### Text to read
In practice, closures are used like this in modern JavaScript all over the place.

#6: The Inadvertent Closure (an anti-pattern)

In Example #1, I said that a very common use of closures was to bind a function and some data to an event handler. Unfortunately, while it may literally be true that that's a very common use, I suspect many times it's not the intent of the programmer creating the closure. I suspect much of the time, the programmer just wanted to bind the function, not any data, to the event handler, but didn't realize they were creating a closure and binding data as well.

Unless a page author is using DOM Level 0 event handling (e.g., onclick attributes in the HTML markup), usually there's a setup function called on page load that hooks up event handlers to the buttons and such using some analog of the Event.observe function I've been using in this post. Sometimes those setup functions are dealing with large data sets, perhaps a big JSON or XML document retrieved via an XMLHttpRequest query, referencing that data with local variables. Then the event handlers are defined within the setup function, which means they're closures, which means...right, they keep a reference to the setup function's context, and so the large data set is retained in memory.

Now, if that's on purpose -- the page is referring back to it periodically, etc. -- that's fine. But if the data set was just to be used for setup, it's a waste of memory. I call this the "Inadvertent Closure" anti-pattern.

Here's an example:
function mySetup()
{
var setupData;
var n;

// Set 'setupData' to some large amount of data used only for setup;
// the below is just a contrived array.
setupData = [];
for (n = 0; n < 1000; ++n)
{
setupData[n] = "Item " + n;
}

// (Presumably use the setup data for something here)

// Hook up some event handlers
Event.observe(
'someButton',
'click',
function()
{
// Do something interesting
}
);
Event.observe(
'someOtherButton',
'click',
function()
{
// Do something else interesting
}
);
// (Etc.)
}
Here, a bunch of setup data is allocated and referenced via the setupData array, and then we hook up a couple of event handlers that don't need a reference to the setupData array.

Well, they may not need it, but they have it, which means that all of that data is sitting around eating up memory unnecessarily.

The good news is that it's easy to fix. There are at least two ways to fix it; the way I don't like, and the way I like. ;-)

The way I don't like: Just "null out" the big data set when you're done with it; in our example, we'd just add this line to the end of the mySetup function:
setupData = undefined;
Personally, though, I prefer modularity: Break out the bit that needs to deal with the big data set into its own function, and the setup of the event handlers in their own function:
function myBetterSetup()
{
doTheBigDataThing();
setupEventHandlers();
}
function doTheBigDataThing()
{
var setupData;
var n;

// Set 'setupData' to some large amount of data used only for setup;
// the below is just a contrived array.
setupData = [];
for (n = 0; n < 1000; ++n)
{
setupData[n] = "Item " + n;
}

// (Presumably use the setup data for something here)
}
function setupEventHandlers()
{
Event.observe(
'someButton',
'click',
function()
{
// Do something interesting
}
);
Event.observe(
'someOtherButton',
'click',
function()
{
// Do something else interesting
}
);
// (Etc.)

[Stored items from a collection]

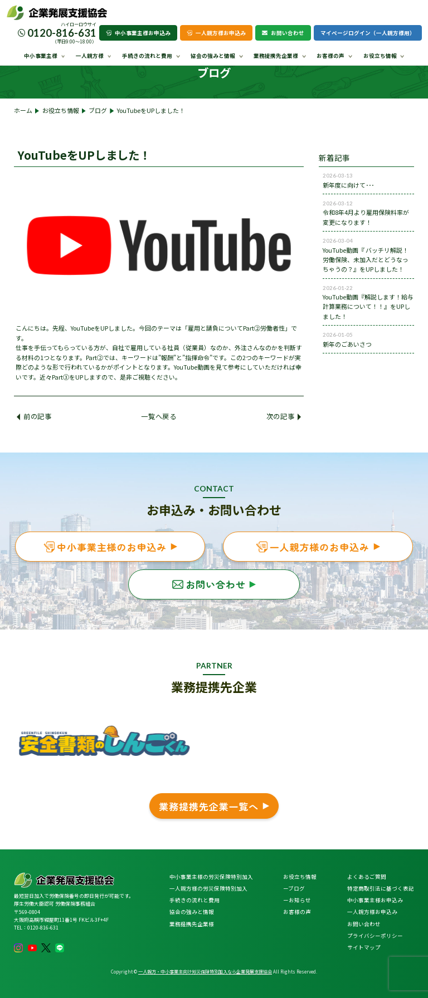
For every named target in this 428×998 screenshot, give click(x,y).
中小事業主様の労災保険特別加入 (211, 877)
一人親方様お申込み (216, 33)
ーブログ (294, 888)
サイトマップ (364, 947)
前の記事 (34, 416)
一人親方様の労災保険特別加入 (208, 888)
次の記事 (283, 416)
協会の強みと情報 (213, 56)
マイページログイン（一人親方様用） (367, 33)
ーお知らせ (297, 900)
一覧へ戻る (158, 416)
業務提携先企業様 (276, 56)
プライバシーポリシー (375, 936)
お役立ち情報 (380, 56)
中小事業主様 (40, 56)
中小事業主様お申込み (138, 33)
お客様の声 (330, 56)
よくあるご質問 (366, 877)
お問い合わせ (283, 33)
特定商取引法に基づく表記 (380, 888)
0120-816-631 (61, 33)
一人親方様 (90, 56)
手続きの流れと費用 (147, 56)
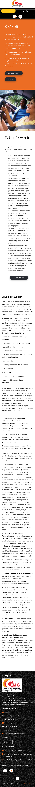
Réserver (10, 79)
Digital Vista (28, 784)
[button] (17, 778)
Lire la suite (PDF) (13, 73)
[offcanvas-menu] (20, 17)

* * *

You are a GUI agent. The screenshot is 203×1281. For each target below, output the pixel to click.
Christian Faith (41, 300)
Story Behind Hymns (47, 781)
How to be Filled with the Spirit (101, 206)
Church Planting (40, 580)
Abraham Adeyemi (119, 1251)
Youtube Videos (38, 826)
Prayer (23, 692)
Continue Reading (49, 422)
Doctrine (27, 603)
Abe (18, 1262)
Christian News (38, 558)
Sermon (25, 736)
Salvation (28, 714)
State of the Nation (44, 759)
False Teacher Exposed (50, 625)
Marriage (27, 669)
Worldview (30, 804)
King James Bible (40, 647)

### Given instruction 1
Rewrite the paragraph of the closures article that begins "Unless a page author is using DOM Level 0 event handling" as a short list, keeping its main facts.
### Given instruction 2
Please answer these questions from the closures article, one line each:
(a) What name does the author give to this anti-pattern?
(b) What line does the author say could be added to the end of the mySetup function to "null out" the big data set?
(c) Which two functions does myBetterSetup call?

### Final result 1
- Unless DOM Level 0 event handling is used (such as onclick attributes in the HTML markup), a setup function called on page load usually hooks up event handlers to buttons, using something like the Event.observe function.
- Such setup functions sometimes work with large data sets, perhaps a big JSON or XML document retrieved via an XMLHttpRequest query, and refer to that data with local variables.
- Event handlers defined within the setup function are closures. They keep a reference to the setup function's context, so the large data set stays in memory.

### Final result 2
(a) The "Inadvertent Closure" anti-pattern.
(b) setupData = undefined;
(c) doTheBigDataThing and setupEventHandlers.